**What to produce**
The lines from the one containing "Given: Click the" through the last one in the data: please copy those exactly, and only those, without the pictures.
START Exercise data
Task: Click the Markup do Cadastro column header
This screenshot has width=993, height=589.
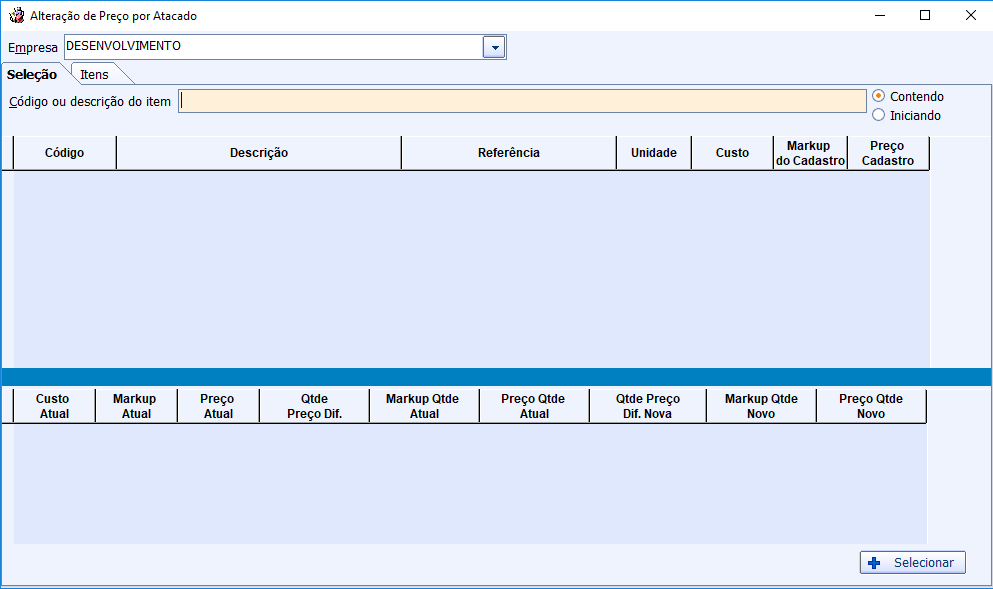Action: coord(809,153)
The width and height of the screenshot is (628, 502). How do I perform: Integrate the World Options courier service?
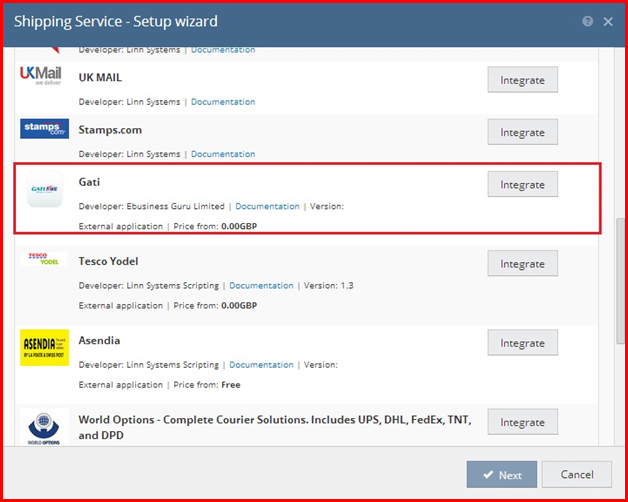tap(522, 422)
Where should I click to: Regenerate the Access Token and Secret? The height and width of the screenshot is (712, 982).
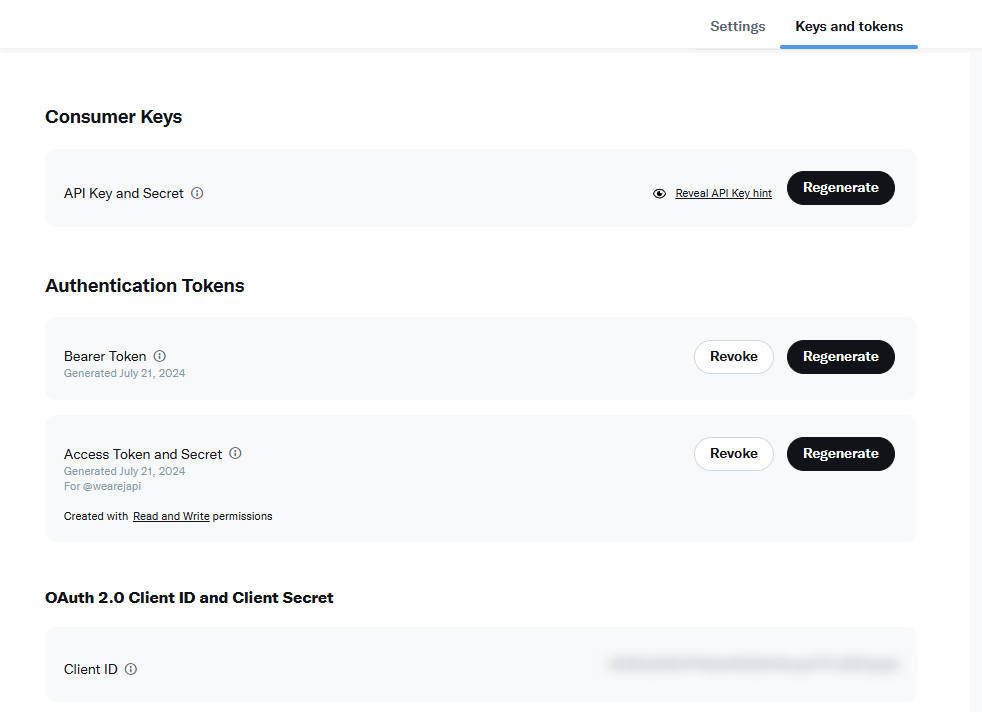[840, 454]
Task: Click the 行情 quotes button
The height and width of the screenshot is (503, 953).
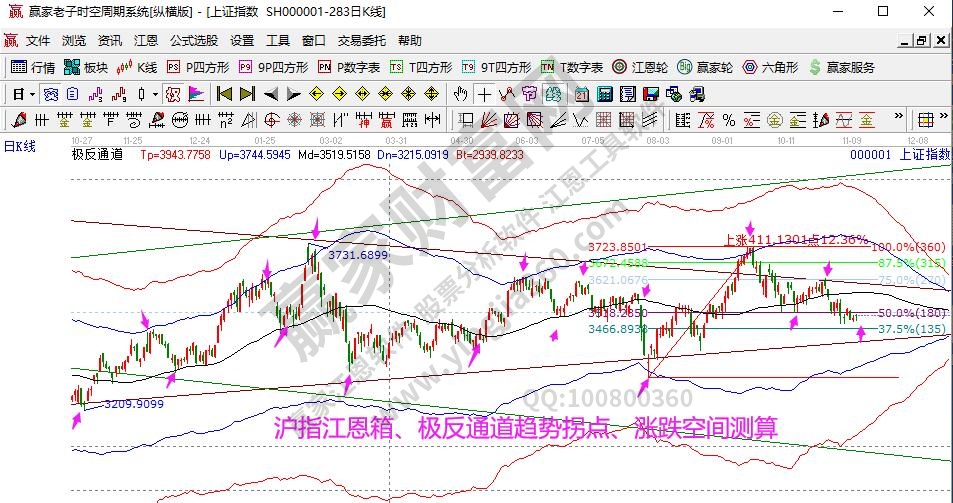Action: [33, 67]
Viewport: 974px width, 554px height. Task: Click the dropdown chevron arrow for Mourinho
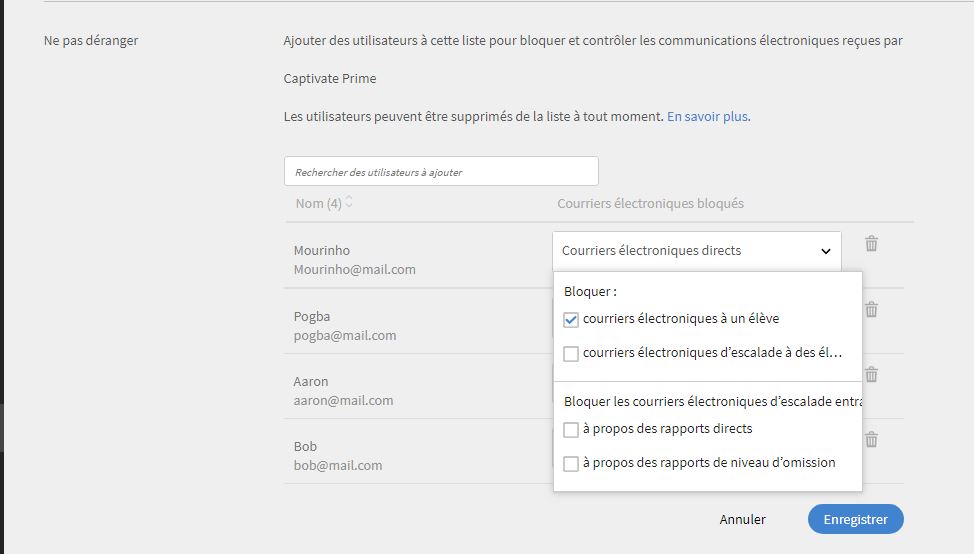[826, 252]
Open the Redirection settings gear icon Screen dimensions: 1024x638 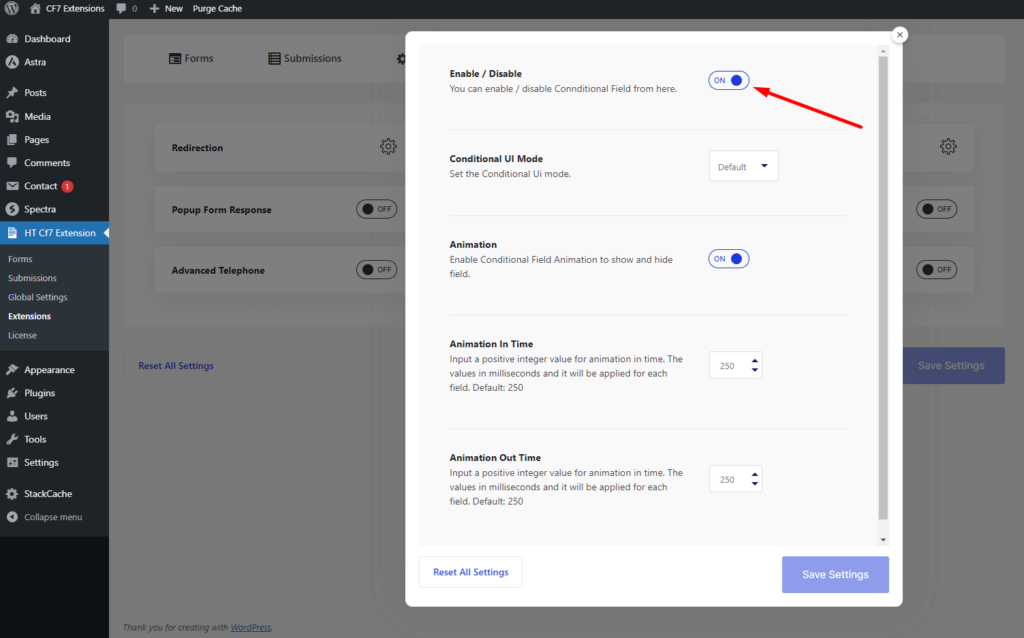click(x=388, y=147)
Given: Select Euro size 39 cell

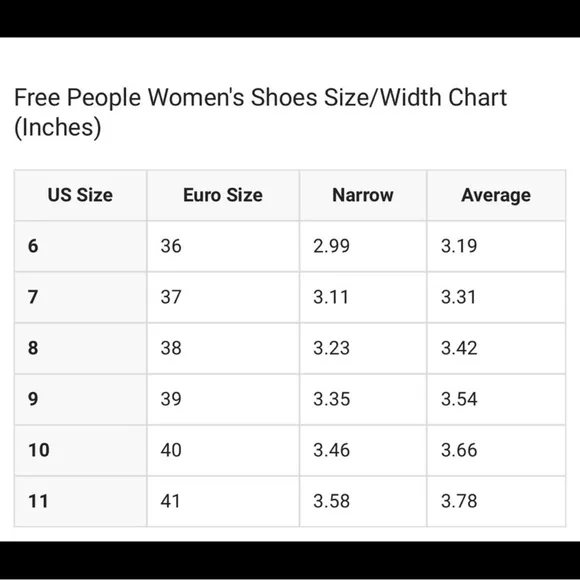Looking at the screenshot, I should 223,399.
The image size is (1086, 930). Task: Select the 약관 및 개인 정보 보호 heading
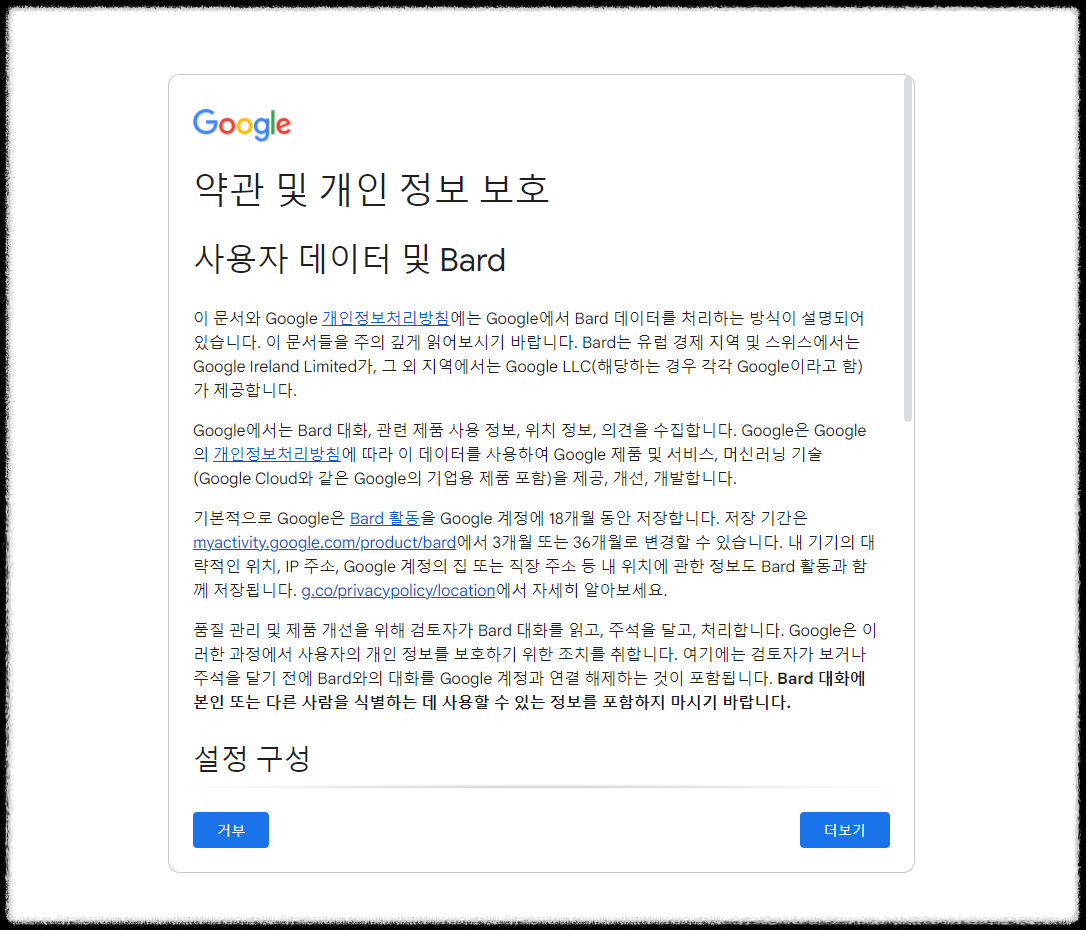[371, 188]
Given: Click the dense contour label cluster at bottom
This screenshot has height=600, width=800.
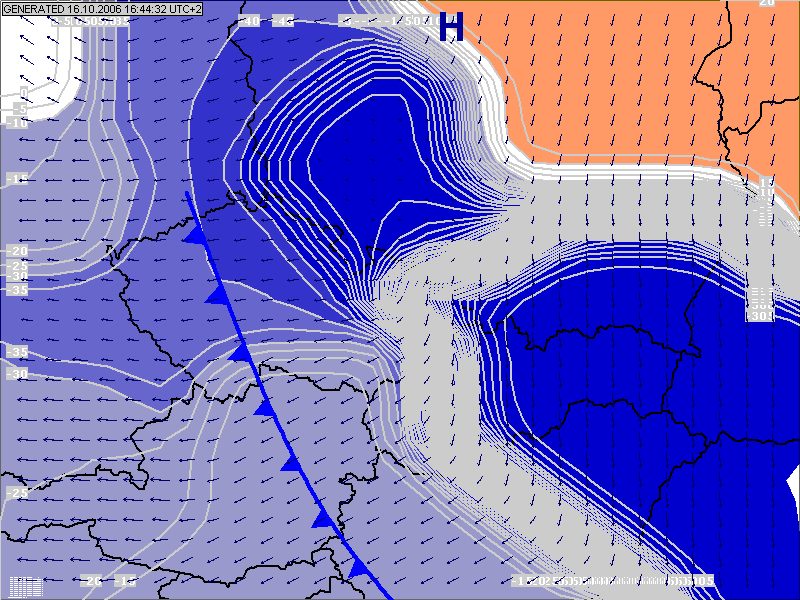Looking at the screenshot, I should (x=612, y=581).
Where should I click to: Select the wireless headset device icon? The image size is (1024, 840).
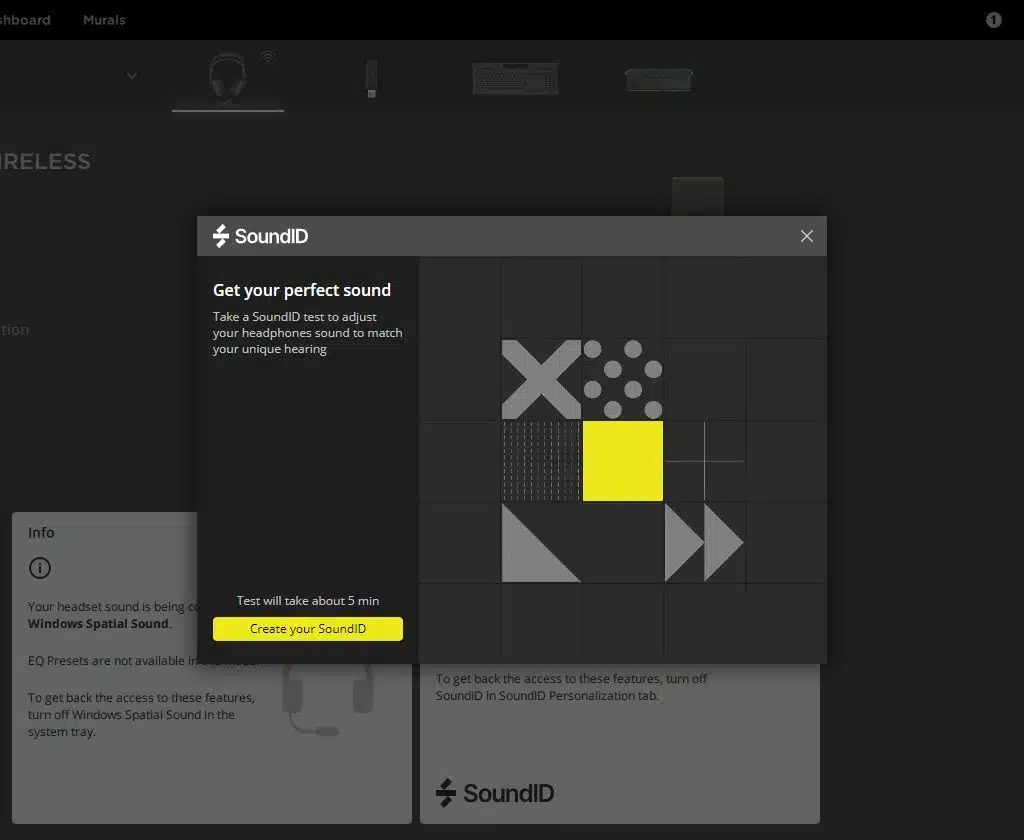227,77
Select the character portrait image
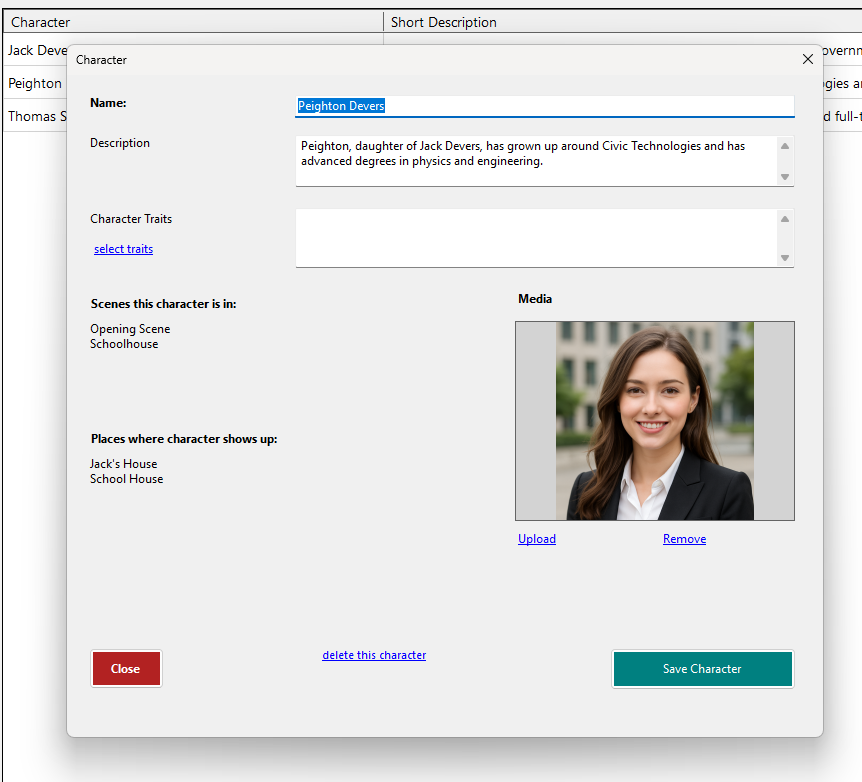 click(655, 421)
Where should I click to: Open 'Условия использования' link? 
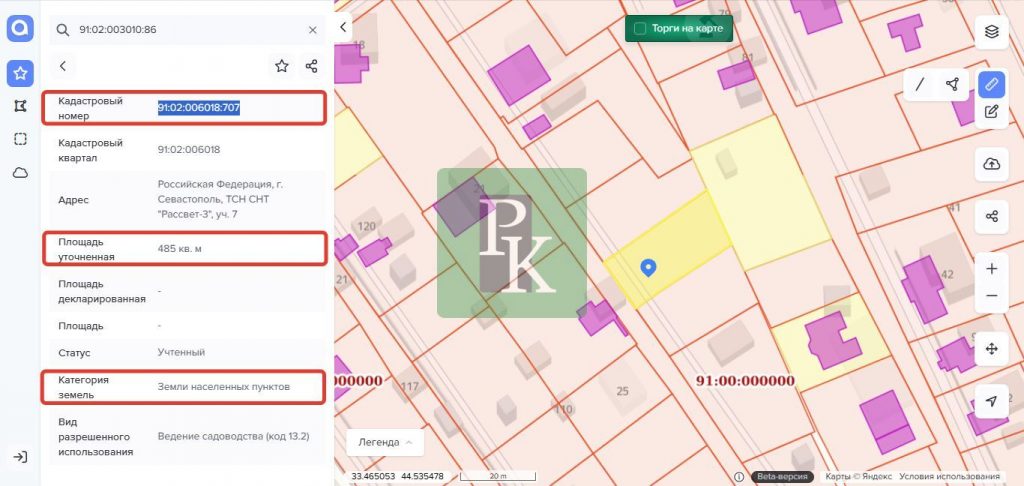point(949,477)
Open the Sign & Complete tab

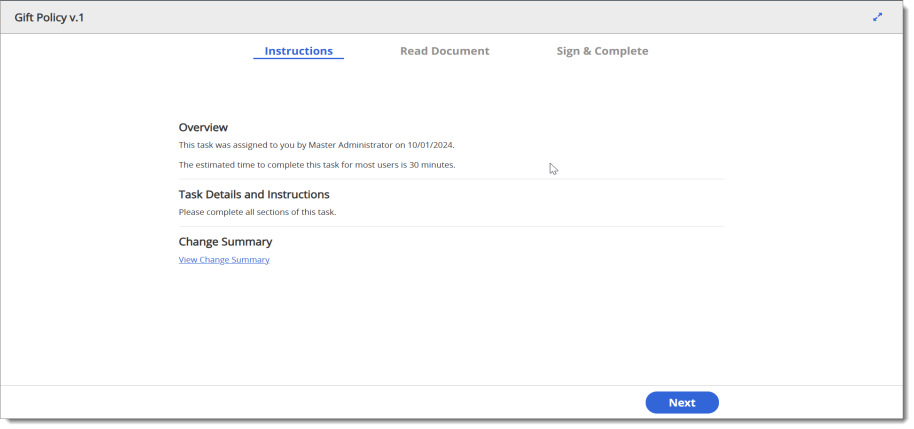coord(602,51)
END Exercise data
**Output below**
Given: Click the dense contour label cluster at bottom
This screenshot has height=600, width=800.
Looking at the screenshot, I should (x=612, y=581).
Where should I click to: Select the wireless headset device icon? The image size is (1024, 840).
227,77
Select the character portrait image
 click(655, 421)
Where should I click to: Open 'Условия использования' link? 
point(949,477)
Open the Sign & Complete tab

coord(602,51)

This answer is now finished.